歌舞伎や落語、能楽など日本国内でも有名な演目の後、伝統芸能を引き継ぐにはうら若い青年が、大道具を持って舞台に上がった。
青年は舞台の中央に立つと、いたわるような手つきで大道具の黒風呂敷をとる。
大道具だと思っていたのは、人間の女性と見紛うほど精巧に作られた和服の人形だった。人形の高さは青年よりちょっと低いくらいで、街中で並んで歩いていたら、青年と人形はカップルに見えるだろう。
「いひ、びん、やぱーな……」
演者の青年は片言のドイツ語で、自己紹介する。
「まいん、なーむ、いすと、かずきしまむら」
傍らの人形に手を向ける。
「じー、いすと、ゆきこ」
人形に名前がついているとは、驚きだ。やはり若くして伝統芸能を受け継いでいるだけのことはある。思い入れが人並みではない。
演目の冒頭の自己紹介に詰まったのか、青年は黙ってしまった。
「よ、よろしくお願いします」
あげくお辞儀をして、芸に取り掛かった。
会場はざわざわと、若き日本人の公演者に不安を覚え始めた。
しかし青年は観客の騒めきに気を散らすことなく、芸に専念する。
芸が始まってからはどう見てもプロ、といっては日本伝統芸能にはふさわしくないので、名人とでも呼ばせてもらおう。どう見ても名人の芸だった。

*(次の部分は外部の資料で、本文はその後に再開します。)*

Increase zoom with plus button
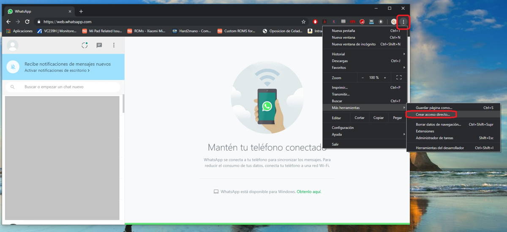The image size is (507, 232). coord(385,78)
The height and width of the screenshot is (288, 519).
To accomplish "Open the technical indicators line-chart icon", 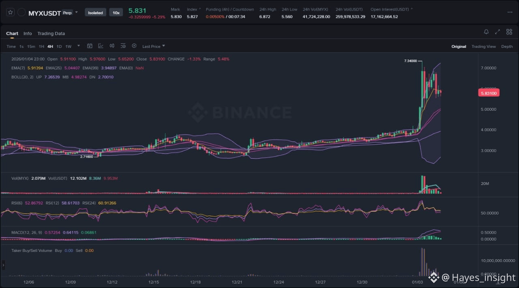I will (101, 46).
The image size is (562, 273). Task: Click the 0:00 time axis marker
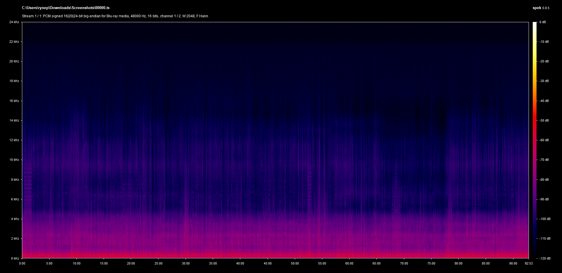[x=22, y=263]
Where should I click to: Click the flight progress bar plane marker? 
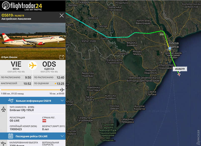62,90
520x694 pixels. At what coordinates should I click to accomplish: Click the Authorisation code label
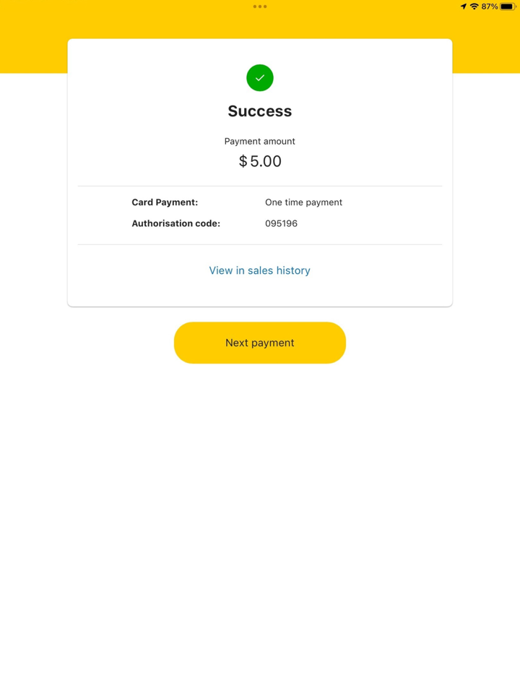(x=176, y=223)
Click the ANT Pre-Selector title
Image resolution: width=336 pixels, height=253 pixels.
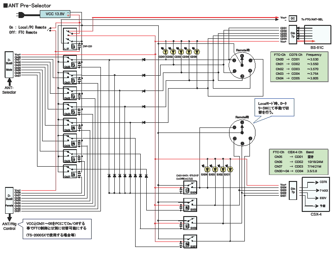[x=27, y=6]
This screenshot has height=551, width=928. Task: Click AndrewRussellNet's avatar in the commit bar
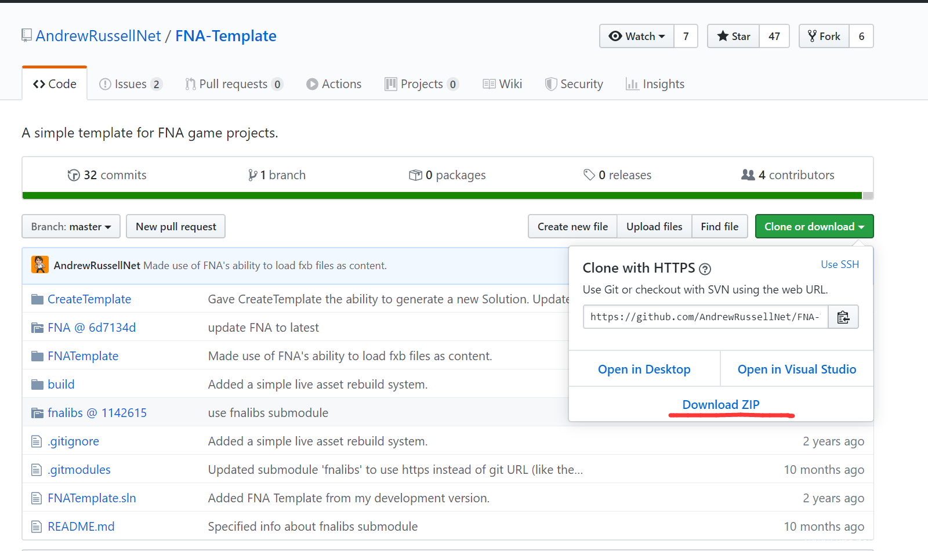click(40, 265)
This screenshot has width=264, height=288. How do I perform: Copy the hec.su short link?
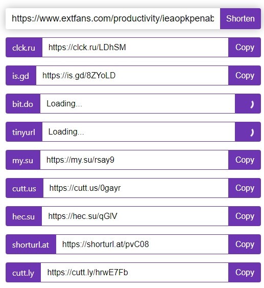[245, 216]
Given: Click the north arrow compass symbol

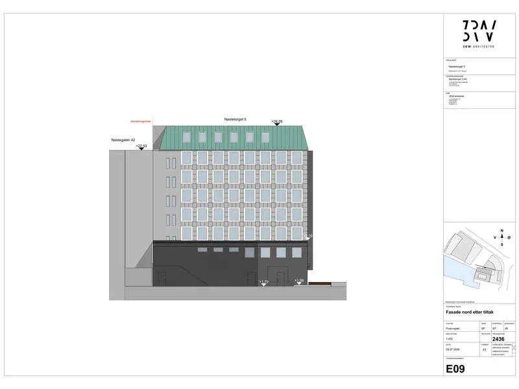Looking at the screenshot, I should (501, 237).
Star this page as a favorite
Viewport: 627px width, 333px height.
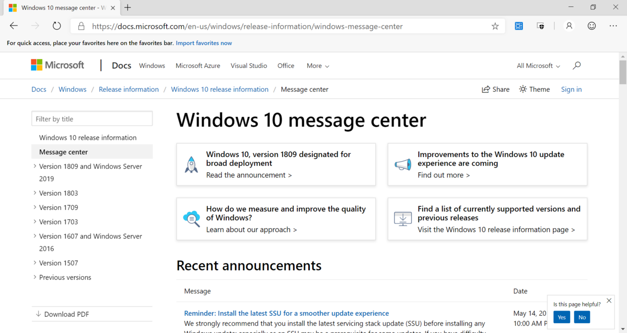[x=495, y=25]
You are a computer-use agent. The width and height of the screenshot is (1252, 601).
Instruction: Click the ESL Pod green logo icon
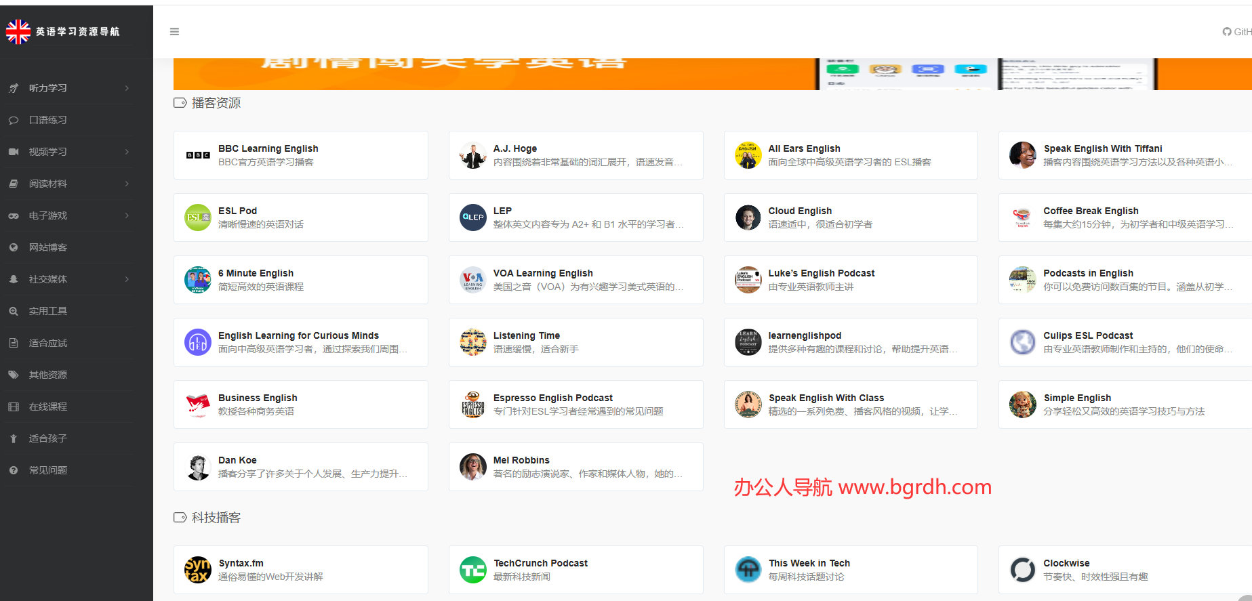(198, 217)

取り立てて難しい芸ではないが、観た人が人形が生きていると錯覚してしまうほど、人形に人間味を感じさせる語りをするのだ。
観客のどれくらいが日本語を理解できるのか知らないが、言語を超えて観客に人形の人らしさが伝わっていると思う。
初めて観た青年の人形芸に、僕は感動した。
公演のプログラムがすべて終了した後、僕は人形芸の青年にインタビューをお願いした。
青年から了承が出て、会場近くのバーで落ち合うことになった。
先にバーのテーブル席で安価なワインをすすって青年を待っていると、入り口から若い日本人男性が入ってくる。人形芸の青年だ。件の人形の肩を抱いている。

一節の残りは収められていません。